Equipment Investment to Weaken, Confidence Plummets: Reports

April 16, 2020

Covid-19 is wreaking havoc on equipment leasing and future investment, according to the Equipment Leasing & Financing Foundation. The group is projecting investment to decrease between -8.6 and -13.5 percent for the remainder of the year, compared to projections of U.S. economic contraction between -5.0 and -9.4 percent. The numbers appear in the Foundation’s Q2 update to its 2020 Equipment Leasing & Finance U.S. Economic Outlook.

In addition, confidence in April plummeted to a historic low of 22.3, compared to 46.0 in March. The Foundation’s Monthly Confidence Index for the Equipment Finance Industry (MCI-EFI) assesses both prevailing business conditions and expectations for the future.

The Outlook suggests that conditions will improve in the third and fourth quarters, which should produce strong annualized growth rates after a large contraction during the first half of the year.

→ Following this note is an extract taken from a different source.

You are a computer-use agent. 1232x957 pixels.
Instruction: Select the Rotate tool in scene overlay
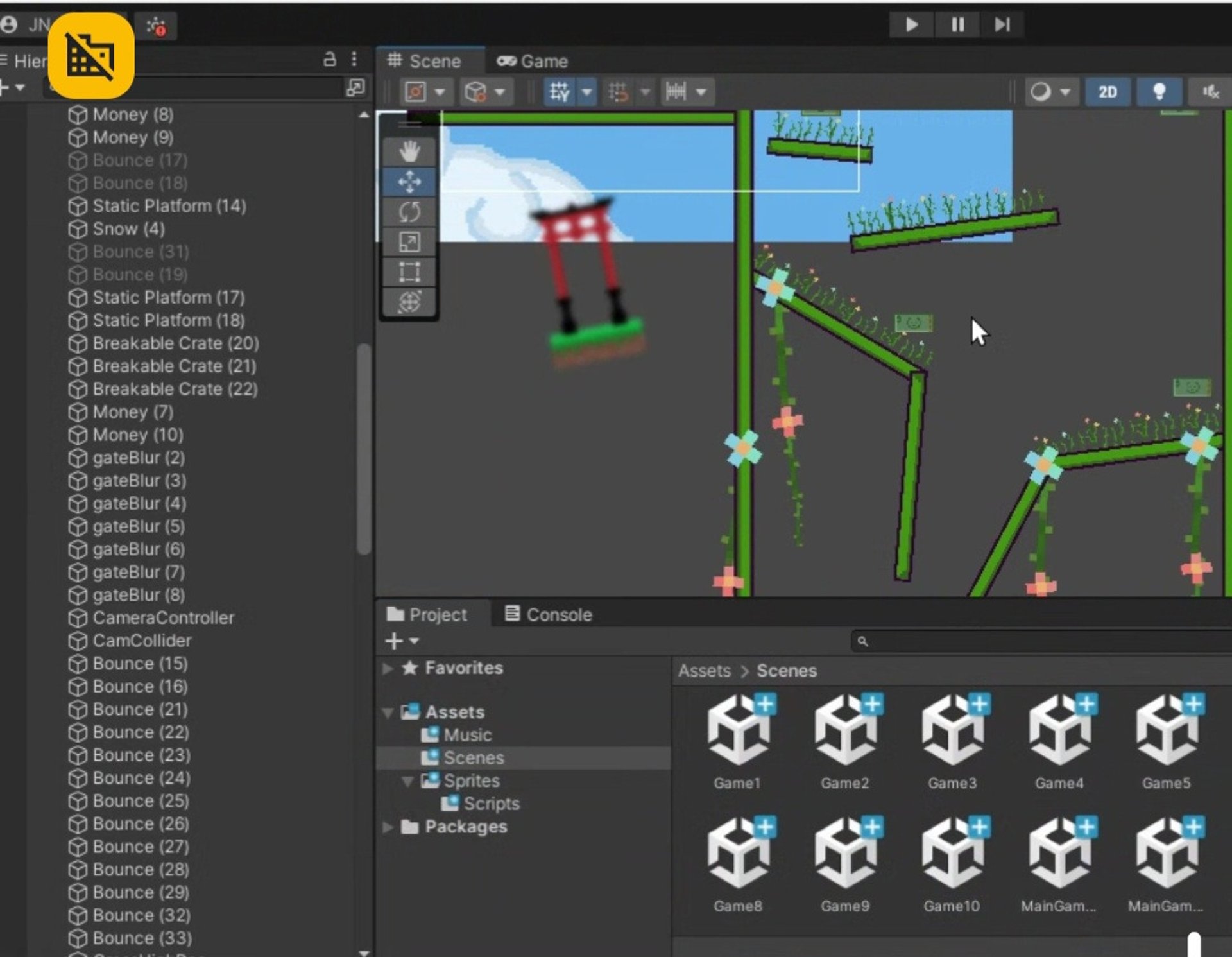click(409, 212)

Nonetheless, the economy will be smaller at the end of 2020 than it was at the start, according to the Foundation’s estimation.

The report portrays in detail how 2020 is likely to be one of the most challenging years in history for the U.S. economy and for our industry,” said Scott Thacker, Foundation chair and CEO of Ivory Consulting Corp., in a prepared statement. “Going into 2020, equipment and software investment was already at its weakest growth level since 2016, and now is expected to plunge to nearly unprecedented low levels of growth. There are a few equipment verticals, however, such as medical devices and computers, that are expected to be more resilient.”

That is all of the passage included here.